Scientific classification
- Kingdom: Animalia
- Phylum: Chordata
- Class: Amphibia
- Order: Gymnophiona
- Clade: Apoda
- Family: Rhinatrematidae
- Genus: Epicrionops
- Species: E. marmoratus
- Binomial name: Epicrionops marmoratus Taylor, 1968
- Synonyms: Rhinatrema marmoratum (Taylor, 1968)

= Epicrionops marmoratus =

- Authority: Taylor, 1968
- Conservation status: DD
- Synonyms: Rhinatrema marmoratum (Taylor, 1968)

Species of amphibian

Epicrionops marmoratus, the marbled caecilian, is a species of caecilian in the family Rhinatrematidae. It is endemic to Ecuador and only known from its type locality, Santo Domingo de los Colorados, and from near Mindo in the Pichincha Province in north-western Ecuador. It is a poorly known species that might be a junior synonym of Epicrionops bicolor.

==Description==
Epicrionops marmoratus is a small but robust-bodied caecilian. Based on two specimens of unspecific sex, adults measure 278–299 mm in snout–vent length. The tail is relatively long at 22 mm. The coloration is whitish cream with lavender spots and spots, which are coarser in the mid-ventral region and lighter on the back, while the lower parts of the sides are less pigmented. It differs from Epicrionops bicolor and E. petersi mostly by coloration (yellow and brown in the former and uniform black to brown in the latter).

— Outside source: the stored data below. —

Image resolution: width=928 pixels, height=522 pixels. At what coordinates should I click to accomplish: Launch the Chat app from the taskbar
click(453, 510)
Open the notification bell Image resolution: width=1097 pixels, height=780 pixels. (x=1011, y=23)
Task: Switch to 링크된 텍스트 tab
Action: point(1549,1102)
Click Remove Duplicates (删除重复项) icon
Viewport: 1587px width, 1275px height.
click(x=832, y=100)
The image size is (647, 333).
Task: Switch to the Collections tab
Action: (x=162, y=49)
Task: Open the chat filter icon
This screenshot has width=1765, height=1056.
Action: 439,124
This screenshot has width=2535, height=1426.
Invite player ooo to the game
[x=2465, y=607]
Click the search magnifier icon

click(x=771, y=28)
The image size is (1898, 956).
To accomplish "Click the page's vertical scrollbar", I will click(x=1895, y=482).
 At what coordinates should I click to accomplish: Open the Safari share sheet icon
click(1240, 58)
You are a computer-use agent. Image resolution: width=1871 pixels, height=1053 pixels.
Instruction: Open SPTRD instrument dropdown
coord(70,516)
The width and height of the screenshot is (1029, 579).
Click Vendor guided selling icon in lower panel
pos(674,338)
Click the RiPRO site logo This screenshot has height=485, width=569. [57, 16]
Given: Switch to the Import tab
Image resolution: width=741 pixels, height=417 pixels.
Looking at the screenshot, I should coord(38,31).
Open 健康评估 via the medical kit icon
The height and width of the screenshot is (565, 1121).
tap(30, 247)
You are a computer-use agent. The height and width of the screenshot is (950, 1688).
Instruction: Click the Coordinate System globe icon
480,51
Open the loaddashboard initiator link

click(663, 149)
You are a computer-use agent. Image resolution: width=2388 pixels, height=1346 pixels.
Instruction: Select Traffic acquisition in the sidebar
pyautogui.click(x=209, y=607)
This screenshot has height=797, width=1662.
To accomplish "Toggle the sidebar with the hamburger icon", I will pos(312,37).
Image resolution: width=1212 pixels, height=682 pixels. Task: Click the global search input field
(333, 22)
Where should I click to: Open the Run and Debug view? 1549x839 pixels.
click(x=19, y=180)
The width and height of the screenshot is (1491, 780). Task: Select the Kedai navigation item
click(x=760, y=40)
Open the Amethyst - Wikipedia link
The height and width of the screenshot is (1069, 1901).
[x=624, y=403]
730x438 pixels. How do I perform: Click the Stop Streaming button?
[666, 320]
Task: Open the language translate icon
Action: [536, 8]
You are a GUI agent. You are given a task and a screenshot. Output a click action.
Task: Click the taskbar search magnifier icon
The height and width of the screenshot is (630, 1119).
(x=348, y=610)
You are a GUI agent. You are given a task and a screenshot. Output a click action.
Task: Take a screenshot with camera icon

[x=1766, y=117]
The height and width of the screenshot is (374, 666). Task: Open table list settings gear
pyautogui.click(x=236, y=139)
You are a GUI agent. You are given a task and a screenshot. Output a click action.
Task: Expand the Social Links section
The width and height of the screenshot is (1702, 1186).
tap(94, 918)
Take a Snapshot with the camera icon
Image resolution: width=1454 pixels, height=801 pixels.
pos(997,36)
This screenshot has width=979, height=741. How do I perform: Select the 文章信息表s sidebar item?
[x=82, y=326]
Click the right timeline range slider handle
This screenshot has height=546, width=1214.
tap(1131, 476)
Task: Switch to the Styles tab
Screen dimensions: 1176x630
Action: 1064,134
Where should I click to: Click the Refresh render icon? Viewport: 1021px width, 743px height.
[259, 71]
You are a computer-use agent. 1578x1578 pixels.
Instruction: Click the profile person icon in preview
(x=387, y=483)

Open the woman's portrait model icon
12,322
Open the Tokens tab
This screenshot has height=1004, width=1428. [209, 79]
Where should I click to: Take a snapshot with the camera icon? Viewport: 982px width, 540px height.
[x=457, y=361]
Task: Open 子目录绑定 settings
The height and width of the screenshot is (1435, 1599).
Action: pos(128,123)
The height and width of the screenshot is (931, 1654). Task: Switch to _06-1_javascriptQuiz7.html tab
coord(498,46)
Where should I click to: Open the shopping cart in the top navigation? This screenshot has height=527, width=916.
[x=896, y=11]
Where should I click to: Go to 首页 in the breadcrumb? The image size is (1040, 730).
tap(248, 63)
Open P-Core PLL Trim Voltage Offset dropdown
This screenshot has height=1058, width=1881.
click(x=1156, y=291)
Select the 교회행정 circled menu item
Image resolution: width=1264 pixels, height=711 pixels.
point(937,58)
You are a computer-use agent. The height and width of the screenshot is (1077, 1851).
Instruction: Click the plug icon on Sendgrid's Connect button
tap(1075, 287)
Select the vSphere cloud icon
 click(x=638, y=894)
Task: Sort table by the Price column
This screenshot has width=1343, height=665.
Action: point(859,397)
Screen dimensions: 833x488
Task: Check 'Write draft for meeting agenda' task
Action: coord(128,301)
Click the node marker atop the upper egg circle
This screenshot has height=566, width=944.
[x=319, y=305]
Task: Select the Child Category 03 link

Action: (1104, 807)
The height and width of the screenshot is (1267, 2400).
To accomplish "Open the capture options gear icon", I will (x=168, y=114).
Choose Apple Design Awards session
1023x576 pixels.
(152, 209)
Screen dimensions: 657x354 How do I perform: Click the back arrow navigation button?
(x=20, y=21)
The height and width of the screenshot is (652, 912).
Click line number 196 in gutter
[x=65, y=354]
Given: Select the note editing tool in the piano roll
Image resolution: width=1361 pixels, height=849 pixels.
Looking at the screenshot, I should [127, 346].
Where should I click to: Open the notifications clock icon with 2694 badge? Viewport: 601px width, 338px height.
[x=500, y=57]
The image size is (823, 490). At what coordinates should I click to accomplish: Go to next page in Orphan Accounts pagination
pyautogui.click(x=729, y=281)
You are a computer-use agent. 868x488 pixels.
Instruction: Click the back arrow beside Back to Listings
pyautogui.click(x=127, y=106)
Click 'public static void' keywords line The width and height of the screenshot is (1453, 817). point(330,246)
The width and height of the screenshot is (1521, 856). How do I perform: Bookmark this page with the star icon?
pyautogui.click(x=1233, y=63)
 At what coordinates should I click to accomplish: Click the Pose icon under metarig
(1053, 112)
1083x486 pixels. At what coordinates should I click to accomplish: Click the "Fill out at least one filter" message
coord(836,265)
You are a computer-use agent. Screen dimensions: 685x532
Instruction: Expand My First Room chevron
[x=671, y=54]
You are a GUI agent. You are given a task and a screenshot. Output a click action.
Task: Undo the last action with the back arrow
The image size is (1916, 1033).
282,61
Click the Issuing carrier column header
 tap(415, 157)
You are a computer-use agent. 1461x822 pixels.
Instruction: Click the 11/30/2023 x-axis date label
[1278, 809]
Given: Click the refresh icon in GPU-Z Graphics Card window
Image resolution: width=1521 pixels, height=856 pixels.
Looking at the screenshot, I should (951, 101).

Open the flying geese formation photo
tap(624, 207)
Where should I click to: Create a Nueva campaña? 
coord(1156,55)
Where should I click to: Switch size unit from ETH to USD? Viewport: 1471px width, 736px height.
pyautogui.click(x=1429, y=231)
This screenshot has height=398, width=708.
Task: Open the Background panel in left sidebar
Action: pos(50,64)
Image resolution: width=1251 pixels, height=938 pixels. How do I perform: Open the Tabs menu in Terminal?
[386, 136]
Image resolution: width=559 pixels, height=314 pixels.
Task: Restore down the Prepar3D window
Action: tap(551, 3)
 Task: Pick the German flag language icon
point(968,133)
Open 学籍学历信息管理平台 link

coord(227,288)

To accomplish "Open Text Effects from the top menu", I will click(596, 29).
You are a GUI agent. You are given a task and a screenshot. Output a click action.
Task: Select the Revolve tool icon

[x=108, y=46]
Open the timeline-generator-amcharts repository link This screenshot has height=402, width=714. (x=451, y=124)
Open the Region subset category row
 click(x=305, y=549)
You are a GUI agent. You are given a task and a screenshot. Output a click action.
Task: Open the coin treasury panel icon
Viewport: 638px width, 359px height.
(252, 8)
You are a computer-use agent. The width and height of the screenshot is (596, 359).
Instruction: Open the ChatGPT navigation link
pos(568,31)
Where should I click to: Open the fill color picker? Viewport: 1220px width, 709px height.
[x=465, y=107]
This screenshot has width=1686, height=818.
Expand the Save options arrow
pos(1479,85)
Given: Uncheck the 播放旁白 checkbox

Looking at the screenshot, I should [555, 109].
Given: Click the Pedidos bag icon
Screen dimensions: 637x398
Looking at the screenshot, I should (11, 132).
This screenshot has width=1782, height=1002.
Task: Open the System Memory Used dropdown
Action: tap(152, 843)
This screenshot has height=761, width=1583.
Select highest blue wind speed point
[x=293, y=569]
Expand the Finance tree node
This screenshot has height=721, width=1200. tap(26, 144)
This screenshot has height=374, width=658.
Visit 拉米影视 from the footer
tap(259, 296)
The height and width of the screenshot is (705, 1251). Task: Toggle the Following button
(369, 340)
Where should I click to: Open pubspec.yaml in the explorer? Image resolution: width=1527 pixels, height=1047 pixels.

==Habitat and conservation==
Epicrionops marmoratus is associated with montane forests at about of 1500 m above sea level, although the type locality is also cited as being at about 670 m. The eggs are presumably laid on land while the larvae are believed to develop in streams. Threats to this species are unknown, but could involve habitat loss caused by livestock rearing, agricultural activities, and water pollution. It is protected by the Mindo-Nambillo Protected Forest.